In its decision, the Ontario Court of Appeal endorsed the screening process enunciated by the Divisional Court for the disclosure of the Crown Brief. It was determined that production of the Crown Brief should occur after (1) the appropriate state agencies have had the opportunity to assess the public interest consequences involved in releasing the material and (2) either a court order or the consent of all the parties had been obtained. The process can be summarized as follows:


  • The party in possession or control of the Crown brief must disclose its existence in the party’s affidavit of documents and describe in general terms the nature of its contents;

  • The party should object to produce the documents in the Crown brief until the appropriate state authorities have been notified, namely the Attorney General and the relevant police service, and either those agencies and the parties have consented to production, or on notice to the Attorney General and the police service and the parties, the Superior Court of Justice has determined whether any or all of the contents should be produced;

  • The judge hearing the motion for production will consider whether some of the documents are subject to privilege or public interest immunity and generally “whether there is a prevailing social value and public interest in non-disclosure in the particular case that overrides the public interest in promoting the administration of justice through full access of litigants to relevant information.

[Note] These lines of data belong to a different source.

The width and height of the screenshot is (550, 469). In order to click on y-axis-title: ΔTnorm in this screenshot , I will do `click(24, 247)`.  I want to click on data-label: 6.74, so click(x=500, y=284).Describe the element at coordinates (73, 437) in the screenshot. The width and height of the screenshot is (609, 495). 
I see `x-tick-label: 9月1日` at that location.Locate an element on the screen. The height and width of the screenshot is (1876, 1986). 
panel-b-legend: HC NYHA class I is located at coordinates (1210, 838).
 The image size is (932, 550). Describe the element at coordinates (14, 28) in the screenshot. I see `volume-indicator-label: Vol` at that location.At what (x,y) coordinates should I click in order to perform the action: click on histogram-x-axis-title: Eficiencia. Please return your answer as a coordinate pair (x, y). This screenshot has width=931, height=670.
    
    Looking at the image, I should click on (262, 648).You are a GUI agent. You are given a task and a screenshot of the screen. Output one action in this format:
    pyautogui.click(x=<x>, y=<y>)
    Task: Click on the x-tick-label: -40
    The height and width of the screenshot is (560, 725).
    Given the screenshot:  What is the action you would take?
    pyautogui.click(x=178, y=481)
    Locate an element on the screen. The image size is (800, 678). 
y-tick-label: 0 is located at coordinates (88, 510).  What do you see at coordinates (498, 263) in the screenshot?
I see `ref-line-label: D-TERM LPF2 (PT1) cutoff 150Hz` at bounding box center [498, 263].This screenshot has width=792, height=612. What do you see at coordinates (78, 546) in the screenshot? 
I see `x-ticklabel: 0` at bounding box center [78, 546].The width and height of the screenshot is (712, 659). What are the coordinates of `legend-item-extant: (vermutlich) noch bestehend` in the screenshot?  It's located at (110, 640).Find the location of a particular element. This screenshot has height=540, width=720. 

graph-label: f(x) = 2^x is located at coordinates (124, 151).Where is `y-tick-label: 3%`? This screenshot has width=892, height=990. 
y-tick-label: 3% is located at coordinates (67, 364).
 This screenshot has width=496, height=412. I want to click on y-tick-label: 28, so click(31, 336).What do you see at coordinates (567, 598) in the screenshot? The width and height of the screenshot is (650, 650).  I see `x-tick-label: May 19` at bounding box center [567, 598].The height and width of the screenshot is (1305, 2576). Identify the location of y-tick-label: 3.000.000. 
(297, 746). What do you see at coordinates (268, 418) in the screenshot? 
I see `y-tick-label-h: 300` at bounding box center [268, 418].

Most of the time Wagg motions are resolved by a court order (on consent), which begs the question – why the necessity of the Court order to begin with? Is this really the best use of judicial resources? Is this really best the use of counsel’s time?

I would like to share the thoughts of Mr. Roger C., as outlined in the Advocates’ Society’s Blog:

In MVA cases, the bureaucracy the Court of Appeal has mandated in Wagg is unnecessary and expensive. The cost of providing perfect privacy protection is too high… [The] screening [process] is necessary in a sexual assault charge, but we’ve gone way overboard with screening all police records in motor vehicle cases (which give rise to the vast majority of Wagg motions). The production of police records now routinely requires a time consuming motion and screening process[,] which accomplishes only miniscule victories for the protection of the privacy interests of non-parties.

I recommend that the government modify the common law and develop a specialized screening process for Crown Briefs pertaining to motor vehicle cases. This would circumvent the need for routine Wagg motions that would have otherwise been resolved on consent.